Todas esas cosas están pero hay otras que han ido desapareciendo. Los buzones que tapizaban una de las paredes del portal y en las que yo, antes de saber que para recibir cartas alguien tiene que escribírtelas, metía los dedos cada vez que pasaba, esperando encontrar las palabras de algún desconocido que quería conocerme. El mostrador del portero con su teléfono de monedas para llamar y que te llamaran. El edificio en obras justo al lado en el que una vez dejé escondida una carta de amor para el primer chico que me gustó y que inauguró la extendida tendencia a ignorarme por parte del género masculino. El minigolf misterioso con árboles, parterres, muros de arbustos y rosaleda que es para mí el mejor parque en el he estado nunca. En esta última visita ha desaparecido «Villa Moni» y la próxima vez habrán desaparecido las pistas del tenis del Hotel Delfín, nunca había nada jugando y en ese desuso radicaba todo su encanto. Ya nunca podré soñar con aprender a jugar al tenis en ellas. 

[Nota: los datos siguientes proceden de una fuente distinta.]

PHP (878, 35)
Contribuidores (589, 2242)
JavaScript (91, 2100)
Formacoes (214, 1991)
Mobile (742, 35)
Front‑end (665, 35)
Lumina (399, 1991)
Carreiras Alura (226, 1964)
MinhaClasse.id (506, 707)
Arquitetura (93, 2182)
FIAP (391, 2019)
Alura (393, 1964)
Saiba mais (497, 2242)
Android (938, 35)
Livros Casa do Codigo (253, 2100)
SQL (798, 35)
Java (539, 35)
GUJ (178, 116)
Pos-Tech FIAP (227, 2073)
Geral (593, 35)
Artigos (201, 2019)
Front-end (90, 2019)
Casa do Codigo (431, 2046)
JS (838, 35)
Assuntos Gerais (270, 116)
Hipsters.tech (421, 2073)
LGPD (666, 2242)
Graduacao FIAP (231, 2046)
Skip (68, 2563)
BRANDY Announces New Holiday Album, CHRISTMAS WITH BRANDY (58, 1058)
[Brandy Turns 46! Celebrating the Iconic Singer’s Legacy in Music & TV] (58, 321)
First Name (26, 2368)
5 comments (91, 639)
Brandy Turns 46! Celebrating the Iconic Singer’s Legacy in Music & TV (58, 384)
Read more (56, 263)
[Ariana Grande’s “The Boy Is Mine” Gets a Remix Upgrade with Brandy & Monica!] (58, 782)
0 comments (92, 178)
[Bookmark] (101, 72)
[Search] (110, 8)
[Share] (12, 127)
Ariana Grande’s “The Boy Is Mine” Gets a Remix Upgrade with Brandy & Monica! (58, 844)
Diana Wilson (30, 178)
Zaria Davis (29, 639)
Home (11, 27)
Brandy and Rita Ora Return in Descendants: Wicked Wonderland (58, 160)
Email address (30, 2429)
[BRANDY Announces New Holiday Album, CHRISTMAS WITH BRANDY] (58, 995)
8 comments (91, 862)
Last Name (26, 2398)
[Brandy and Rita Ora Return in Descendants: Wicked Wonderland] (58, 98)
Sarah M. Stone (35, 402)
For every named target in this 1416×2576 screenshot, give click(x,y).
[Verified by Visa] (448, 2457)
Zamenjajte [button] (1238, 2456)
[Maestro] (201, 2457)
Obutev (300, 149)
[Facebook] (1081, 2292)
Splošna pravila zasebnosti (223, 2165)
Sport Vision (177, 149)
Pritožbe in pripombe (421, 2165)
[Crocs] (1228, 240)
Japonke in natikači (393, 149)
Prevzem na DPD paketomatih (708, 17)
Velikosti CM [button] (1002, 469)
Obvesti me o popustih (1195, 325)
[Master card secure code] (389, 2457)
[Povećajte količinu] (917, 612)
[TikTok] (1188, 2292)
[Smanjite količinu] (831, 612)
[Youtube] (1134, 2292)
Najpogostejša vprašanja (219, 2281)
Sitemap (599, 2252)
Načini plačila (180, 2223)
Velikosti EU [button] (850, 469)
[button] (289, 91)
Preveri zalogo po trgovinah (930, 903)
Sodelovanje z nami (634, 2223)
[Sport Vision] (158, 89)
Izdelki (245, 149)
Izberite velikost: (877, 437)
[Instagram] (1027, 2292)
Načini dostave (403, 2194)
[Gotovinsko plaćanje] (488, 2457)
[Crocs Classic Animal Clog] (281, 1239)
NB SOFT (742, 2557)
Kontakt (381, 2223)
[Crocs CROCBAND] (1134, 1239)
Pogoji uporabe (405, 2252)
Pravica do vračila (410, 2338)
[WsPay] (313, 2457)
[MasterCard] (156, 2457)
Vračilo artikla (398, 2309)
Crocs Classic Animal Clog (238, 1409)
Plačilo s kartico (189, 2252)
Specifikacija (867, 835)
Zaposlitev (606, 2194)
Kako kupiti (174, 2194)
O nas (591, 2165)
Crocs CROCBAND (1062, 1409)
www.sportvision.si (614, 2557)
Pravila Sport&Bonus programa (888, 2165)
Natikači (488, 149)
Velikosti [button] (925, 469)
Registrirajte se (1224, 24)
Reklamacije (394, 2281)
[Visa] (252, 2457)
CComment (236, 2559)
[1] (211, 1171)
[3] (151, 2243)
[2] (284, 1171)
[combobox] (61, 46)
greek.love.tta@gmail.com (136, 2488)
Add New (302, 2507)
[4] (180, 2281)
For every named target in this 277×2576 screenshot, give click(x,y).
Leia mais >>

Cada vez que vuelvo temo que algo más haya desaparecido, que se haya esfumado para siempre, que otro trocito de mis recuerdos haya dejado de tener anclaje físico y pase a ser solo una sensación, una imagen, que se vaya borrando con el paso de los años. Pero, lo que más temo es que desaparezca el olor, porque allí huele a recuerdos, a los míos y a los de toda mi familia. Un olor compuesto por las historias que llevamos más de cincuenta años construyendo alrededor de todos esos objetos que para los demás, para los que llevamos allí por primera vez,  pueden ser trastos feos, absurdos o rídiculos pero que, para nosotros, La Familia, son preciosos porque acumulan capas y capas de nuestras vidas. 

Bueno, temo que desaparezca el olor y la botella de Pippermint.